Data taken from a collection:
══════════════════════════════
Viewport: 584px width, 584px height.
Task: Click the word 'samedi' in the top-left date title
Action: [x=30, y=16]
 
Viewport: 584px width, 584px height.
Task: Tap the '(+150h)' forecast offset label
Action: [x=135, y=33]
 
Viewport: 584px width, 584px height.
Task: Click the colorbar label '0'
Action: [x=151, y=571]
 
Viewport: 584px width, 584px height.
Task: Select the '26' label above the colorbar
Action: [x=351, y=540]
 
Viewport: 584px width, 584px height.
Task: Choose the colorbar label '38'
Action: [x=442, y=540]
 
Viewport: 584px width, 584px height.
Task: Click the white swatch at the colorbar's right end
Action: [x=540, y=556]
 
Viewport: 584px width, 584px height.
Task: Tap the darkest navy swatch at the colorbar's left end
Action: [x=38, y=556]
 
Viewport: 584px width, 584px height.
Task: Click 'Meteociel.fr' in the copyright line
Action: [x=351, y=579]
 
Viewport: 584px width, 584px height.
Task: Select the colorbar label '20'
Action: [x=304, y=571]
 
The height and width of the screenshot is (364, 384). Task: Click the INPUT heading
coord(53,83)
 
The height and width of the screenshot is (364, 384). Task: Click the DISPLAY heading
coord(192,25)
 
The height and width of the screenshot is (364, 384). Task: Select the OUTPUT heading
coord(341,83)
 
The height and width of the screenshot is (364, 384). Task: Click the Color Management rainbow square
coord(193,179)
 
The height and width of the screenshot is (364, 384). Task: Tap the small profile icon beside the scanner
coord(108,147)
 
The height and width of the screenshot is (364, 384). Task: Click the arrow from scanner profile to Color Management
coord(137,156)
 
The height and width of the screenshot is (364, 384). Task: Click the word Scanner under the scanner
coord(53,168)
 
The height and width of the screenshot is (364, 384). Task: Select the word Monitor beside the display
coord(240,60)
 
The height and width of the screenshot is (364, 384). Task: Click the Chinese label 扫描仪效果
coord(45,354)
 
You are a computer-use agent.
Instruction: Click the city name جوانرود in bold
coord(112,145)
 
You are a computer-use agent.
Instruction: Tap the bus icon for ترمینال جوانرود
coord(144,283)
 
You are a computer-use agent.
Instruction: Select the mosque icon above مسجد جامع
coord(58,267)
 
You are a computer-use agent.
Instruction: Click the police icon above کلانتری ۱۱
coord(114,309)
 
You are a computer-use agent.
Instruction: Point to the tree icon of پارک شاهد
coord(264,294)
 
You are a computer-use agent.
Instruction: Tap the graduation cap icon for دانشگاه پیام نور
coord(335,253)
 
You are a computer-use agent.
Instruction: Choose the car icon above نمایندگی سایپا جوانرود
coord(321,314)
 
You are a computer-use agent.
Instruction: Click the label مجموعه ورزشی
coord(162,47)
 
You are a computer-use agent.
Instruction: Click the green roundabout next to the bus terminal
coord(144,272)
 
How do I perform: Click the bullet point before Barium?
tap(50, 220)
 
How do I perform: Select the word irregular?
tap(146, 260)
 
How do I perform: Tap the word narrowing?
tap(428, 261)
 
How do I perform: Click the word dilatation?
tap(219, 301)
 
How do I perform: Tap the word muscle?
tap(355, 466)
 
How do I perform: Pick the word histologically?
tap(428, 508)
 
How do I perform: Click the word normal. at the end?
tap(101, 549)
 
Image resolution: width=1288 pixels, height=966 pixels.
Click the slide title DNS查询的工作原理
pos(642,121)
══════════════════════════════
**EXERCISE:** Please rewrite the lines above, swapping "Viewport" for "Screen size" everywhere it occurs and leaving everything else unchanged.

**WRITTEN RESPONSE:**
Screen size: 584px width, 584px height.
Task: Click the word 'samedi' in the top-left date title
Action: [x=30, y=16]
 
Screen size: 584px width, 584px height.
Task: Tap the '(+150h)' forecast offset label
Action: [x=135, y=33]
 
Screen size: 584px width, 584px height.
Task: Click the colorbar label '0'
Action: [x=151, y=571]
 
Screen size: 584px width, 584px height.
Task: Select the '26' label above the colorbar
Action: [x=351, y=540]
 
Screen size: 584px width, 584px height.
Task: Choose the colorbar label '38'
Action: [x=442, y=540]
 
Screen size: 584px width, 584px height.
Task: Click the white swatch at the colorbar's right end
Action: [x=540, y=556]
 
Screen size: 584px width, 584px height.
Task: Tap the darkest navy swatch at the colorbar's left end
Action: [x=38, y=556]
 
Screen size: 584px width, 584px height.
Task: Click 'Meteociel.fr' in the copyright line
Action: [x=351, y=579]
 
Screen size: 584px width, 584px height.
Task: Select the colorbar label '20'
Action: [x=304, y=571]
 
The height and width of the screenshot is (364, 384). Task: Click the INPUT heading
coord(53,83)
 
The height and width of the screenshot is (364, 384). Task: Click the DISPLAY heading
coord(192,25)
 
The height and width of the screenshot is (364, 384). Task: Select the OUTPUT heading
coord(341,83)
 
The height and width of the screenshot is (364, 384). Task: Click the Color Management rainbow square
coord(193,179)
 
The height and width of the screenshot is (364, 384). Task: Tap the small profile icon beside the scanner
coord(108,147)
 
The height and width of the screenshot is (364, 384). Task: Click the arrow from scanner profile to Color Management
coord(137,156)
 
The height and width of the screenshot is (364, 384). Task: Click the word Scanner under the scanner
coord(53,168)
 
The height and width of the screenshot is (364, 384). Task: Select the word Monitor beside the display
coord(240,60)
 
The height and width of the screenshot is (364, 384). Task: Click the Chinese label 扫描仪效果
coord(45,354)
 
You are a computer-use agent.
Instruction: Click the city name جوانرود in bold
coord(112,145)
 
You are a computer-use agent.
Instruction: Tap the bus icon for ترمینال جوانرود
coord(144,283)
 
You are a computer-use agent.
Instruction: Select the mosque icon above مسجد جامع
coord(58,267)
 
You are a computer-use agent.
Instruction: Click the police icon above کلانتری ۱۱
coord(114,309)
 
You are a computer-use agent.
Instruction: Point to the tree icon of پارک شاهد
coord(264,294)
 
You are a computer-use agent.
Instruction: Tap the graduation cap icon for دانشگاه پیام نور
coord(335,253)
 
You are a computer-use agent.
Instruction: Choose the car icon above نمایندگی سایپا جوانرود
coord(321,314)
 
You are a computer-use agent.
Instruction: Click the label مجموعه ورزشی
coord(162,47)
 
You are a computer-use agent.
Instruction: Click the green roundabout next to the bus terminal
coord(144,272)
 
How do I perform: Click the bullet point before Barium?
tap(50, 220)
 
How do I perform: Select the word irregular?
tap(146, 260)
 
How do I perform: Tap the word narrowing?
tap(428, 261)
 
How do I perform: Click the word dilatation?
tap(219, 301)
 
How do I perform: Tap the word muscle?
tap(355, 466)
 
How do I perform: Pick the word histologically?
tap(428, 508)
 
How do I perform: Click the word normal. at the end?
tap(101, 549)
 
Image resolution: width=1288 pixels, height=966 pixels.
Click the slide title DNS查询的工作原理
pos(642,121)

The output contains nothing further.